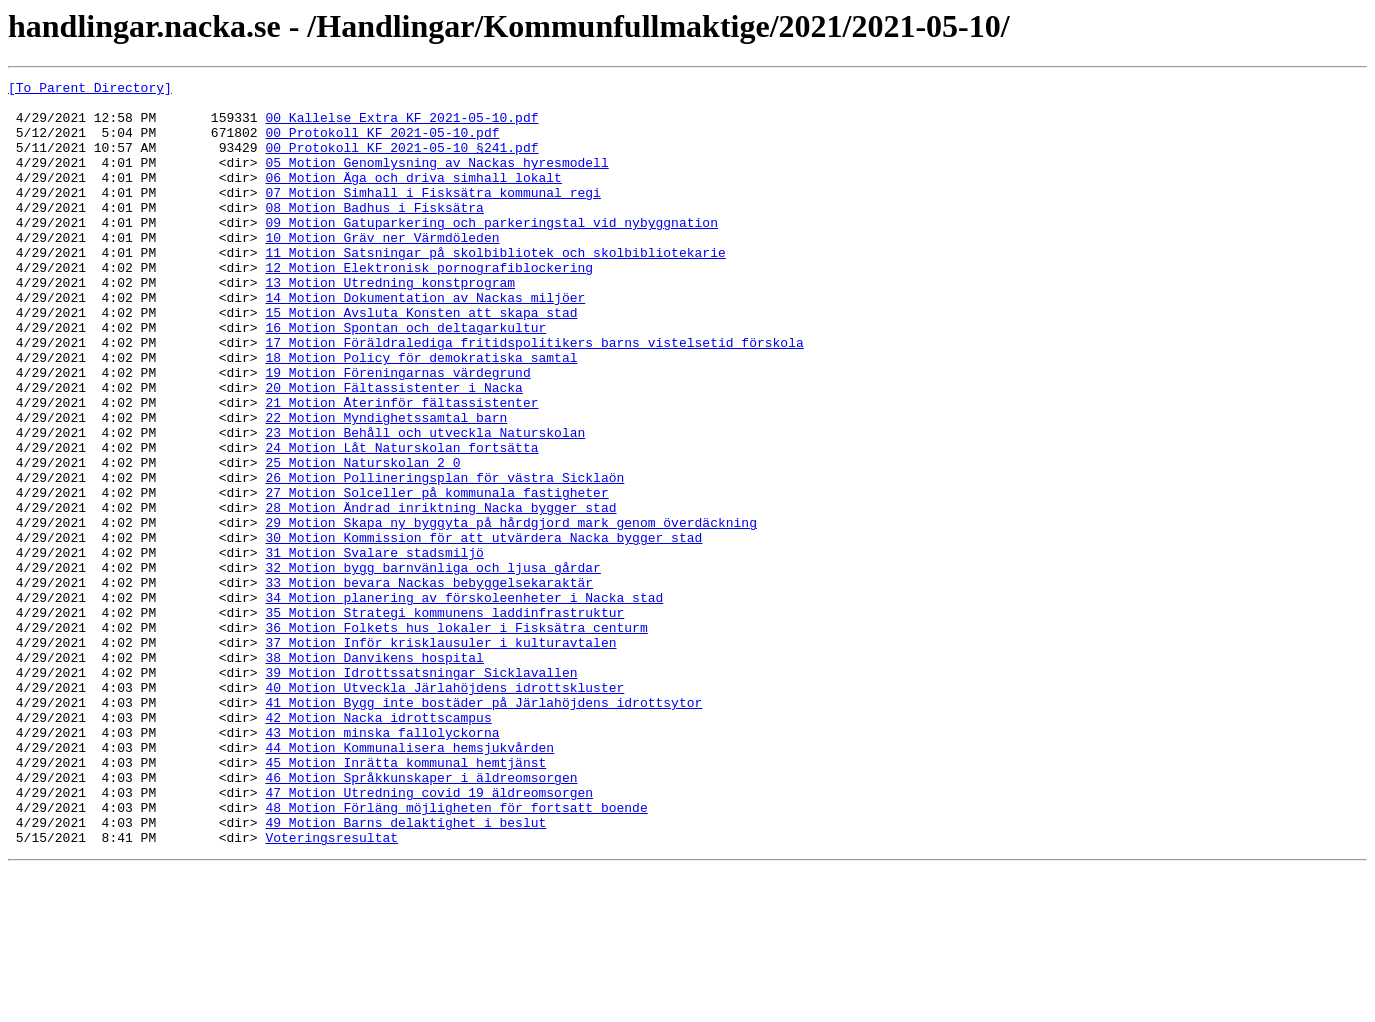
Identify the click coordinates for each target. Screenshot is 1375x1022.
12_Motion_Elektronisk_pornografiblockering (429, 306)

┄┄┄┄┄┄

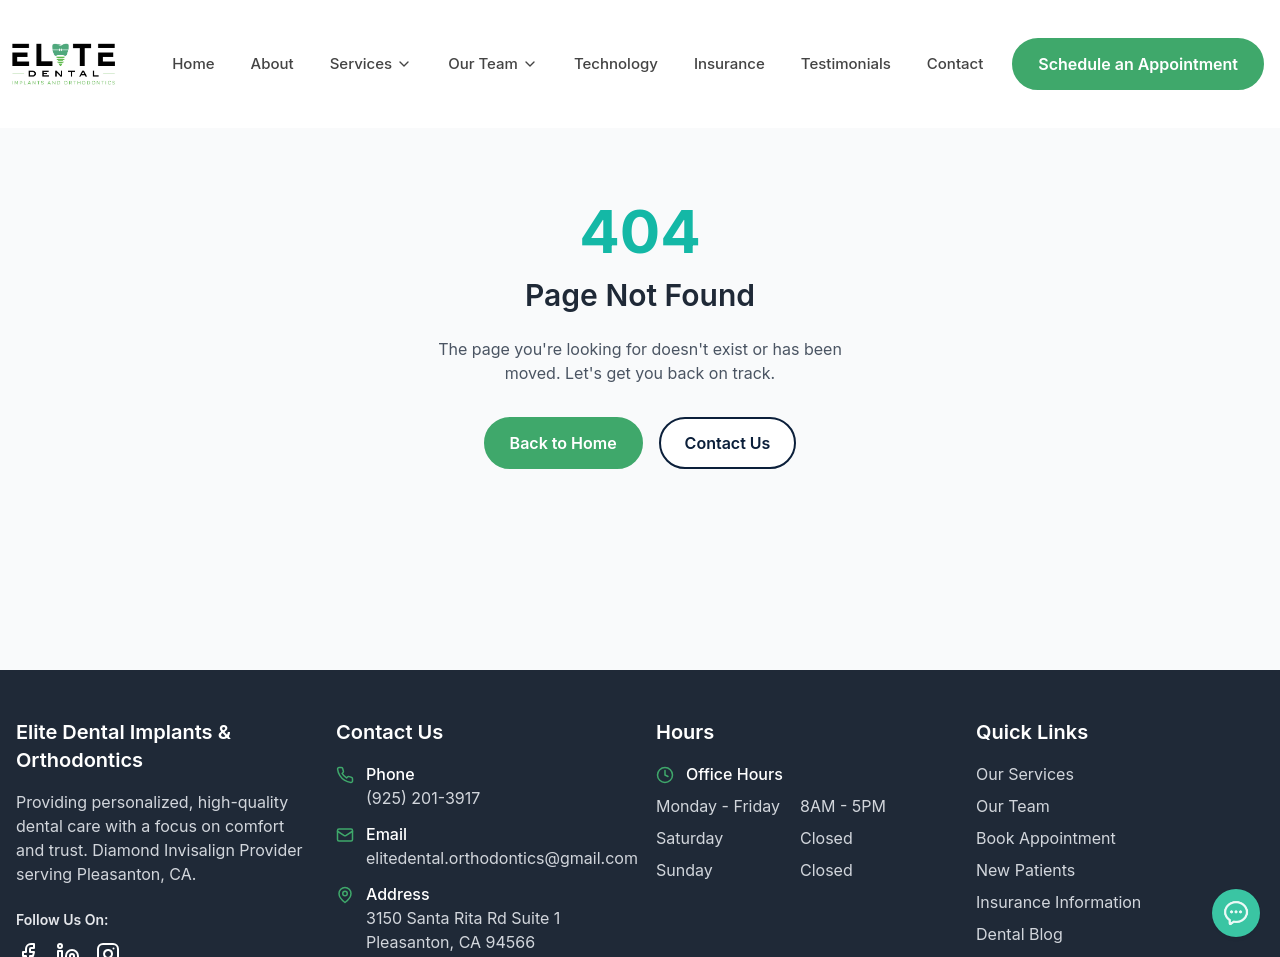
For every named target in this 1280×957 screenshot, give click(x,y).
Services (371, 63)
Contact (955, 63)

┄┄┄┄┄┄

The range runs from the line with "Identify the click" up to and including the line with "12_Motion_Elektronisk_pornografiblockering (429, 306)" in the listing above; please write out exactly those lines and nothing more.

YOUR RESPONSE
Identify the click coordinates for each target. Screenshot is 1375x1022.
12_Motion_Elektronisk_pornografiblockering (429, 306)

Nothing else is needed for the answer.